=== Begin Enclosure ===
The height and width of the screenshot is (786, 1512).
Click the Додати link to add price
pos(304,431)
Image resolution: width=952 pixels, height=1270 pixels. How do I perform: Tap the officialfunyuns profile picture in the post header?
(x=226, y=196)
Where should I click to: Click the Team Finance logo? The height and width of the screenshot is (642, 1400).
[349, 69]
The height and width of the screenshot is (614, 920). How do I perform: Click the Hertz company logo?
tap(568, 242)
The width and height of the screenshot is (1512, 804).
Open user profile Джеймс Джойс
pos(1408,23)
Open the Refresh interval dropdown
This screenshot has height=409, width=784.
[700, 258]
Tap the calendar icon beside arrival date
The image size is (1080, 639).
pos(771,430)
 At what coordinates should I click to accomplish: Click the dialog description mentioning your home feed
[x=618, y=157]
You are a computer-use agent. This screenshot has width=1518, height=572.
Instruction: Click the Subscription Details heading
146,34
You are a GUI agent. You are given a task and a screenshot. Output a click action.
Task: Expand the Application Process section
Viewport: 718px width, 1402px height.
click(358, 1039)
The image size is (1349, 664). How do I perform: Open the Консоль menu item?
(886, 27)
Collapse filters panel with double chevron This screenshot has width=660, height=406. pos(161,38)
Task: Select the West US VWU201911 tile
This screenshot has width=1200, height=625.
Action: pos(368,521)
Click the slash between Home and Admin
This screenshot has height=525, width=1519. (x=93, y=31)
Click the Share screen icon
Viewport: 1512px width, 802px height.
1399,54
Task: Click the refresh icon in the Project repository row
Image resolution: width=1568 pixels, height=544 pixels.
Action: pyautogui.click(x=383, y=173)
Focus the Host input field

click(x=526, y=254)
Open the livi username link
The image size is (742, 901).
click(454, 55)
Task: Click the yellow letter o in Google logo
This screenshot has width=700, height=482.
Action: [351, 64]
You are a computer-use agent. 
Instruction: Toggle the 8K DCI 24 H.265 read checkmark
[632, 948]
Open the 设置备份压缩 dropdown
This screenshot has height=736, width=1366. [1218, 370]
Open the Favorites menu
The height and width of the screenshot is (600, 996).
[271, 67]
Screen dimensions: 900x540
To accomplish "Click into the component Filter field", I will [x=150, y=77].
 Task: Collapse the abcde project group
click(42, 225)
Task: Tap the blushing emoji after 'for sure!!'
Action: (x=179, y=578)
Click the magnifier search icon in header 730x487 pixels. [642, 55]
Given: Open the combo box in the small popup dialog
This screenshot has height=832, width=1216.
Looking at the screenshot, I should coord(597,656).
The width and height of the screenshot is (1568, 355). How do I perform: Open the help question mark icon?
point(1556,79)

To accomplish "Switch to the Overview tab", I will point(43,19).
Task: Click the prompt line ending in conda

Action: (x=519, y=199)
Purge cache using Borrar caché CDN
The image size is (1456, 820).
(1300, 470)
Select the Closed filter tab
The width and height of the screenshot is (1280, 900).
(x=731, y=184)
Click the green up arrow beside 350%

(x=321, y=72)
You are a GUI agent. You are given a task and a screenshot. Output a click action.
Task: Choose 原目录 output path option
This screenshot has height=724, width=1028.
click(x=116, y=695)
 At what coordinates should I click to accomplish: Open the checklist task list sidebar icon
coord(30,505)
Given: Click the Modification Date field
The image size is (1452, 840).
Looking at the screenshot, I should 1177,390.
=== End Enclosure ===
In full and exactly as written, the listing is to be copied again.

The height and width of the screenshot is (786, 1512).
Click the Додати link to add price
pos(304,431)
Image resolution: width=952 pixels, height=1270 pixels. How do I perform: Tap the officialfunyuns profile picture in the post header?
(x=226, y=196)
Where should I click to: Click the Team Finance logo? The height and width of the screenshot is (642, 1400).
[349, 69]
The height and width of the screenshot is (614, 920). How do I perform: Click the Hertz company logo?
tap(568, 242)
The width and height of the screenshot is (1512, 804).
Open user profile Джеймс Джойс
pos(1408,23)
Open the Refresh interval dropdown
This screenshot has height=409, width=784.
[700, 258]
Tap the calendar icon beside arrival date
The image size is (1080, 639).
pos(771,430)
 At what coordinates should I click to accomplish: Click the dialog description mentioning your home feed
[x=618, y=157]
You are a computer-use agent. This screenshot has width=1518, height=572.
Instruction: Click the Subscription Details heading
146,34
You are a GUI agent. You are given a task and a screenshot. Output a click action.
Task: Expand the Application Process section
Viewport: 718px width, 1402px height.
click(358, 1039)
The image size is (1349, 664). How do I perform: Open the Консоль menu item?
(886, 27)
Collapse filters panel with double chevron This screenshot has width=660, height=406. pos(161,38)
Task: Select the West US VWU201911 tile
This screenshot has width=1200, height=625.
Action: pos(368,521)
Click the slash between Home and Admin
This screenshot has height=525, width=1519. (x=93, y=31)
Click the Share screen icon
Viewport: 1512px width, 802px height.
1399,54
Task: Click the refresh icon in the Project repository row
Image resolution: width=1568 pixels, height=544 pixels.
Action: pyautogui.click(x=383, y=173)
Focus the Host input field

click(x=526, y=254)
Open the livi username link
The image size is (742, 901).
click(454, 55)
Task: Click the yellow letter o in Google logo
This screenshot has width=700, height=482.
Action: [351, 64]
You are a computer-use agent. 
Instruction: Toggle the 8K DCI 24 H.265 read checkmark
[632, 948]
Open the 设置备份压缩 dropdown
This screenshot has height=736, width=1366. [1218, 370]
Open the Favorites menu
The height and width of the screenshot is (600, 996).
[271, 67]
Screen dimensions: 900x540
To accomplish "Click into the component Filter field", I will [x=150, y=77].
 Task: Collapse the abcde project group
click(42, 225)
Task: Tap the blushing emoji after 'for sure!!'
Action: (x=179, y=578)
Click the magnifier search icon in header 730x487 pixels. [642, 55]
Given: Open the combo box in the small popup dialog
This screenshot has height=832, width=1216.
Looking at the screenshot, I should coord(597,656).
The width and height of the screenshot is (1568, 355). How do I perform: Open the help question mark icon?
point(1556,79)

To accomplish "Switch to the Overview tab", I will point(43,19).
Task: Click the prompt line ending in conda

Action: (x=519, y=199)
Purge cache using Borrar caché CDN
The image size is (1456, 820).
(1300, 470)
Select the Closed filter tab
The width and height of the screenshot is (1280, 900).
(x=731, y=184)
Click the green up arrow beside 350%

(x=321, y=72)
You are a GUI agent. You are given a task and a screenshot. Output a click action.
Task: Choose 原目录 output path option
This screenshot has height=724, width=1028.
click(x=116, y=695)
 At what coordinates should I click to accomplish: Open the checklist task list sidebar icon
coord(30,505)
Given: Click the Modification Date field
The image size is (1452, 840).
Looking at the screenshot, I should 1177,390.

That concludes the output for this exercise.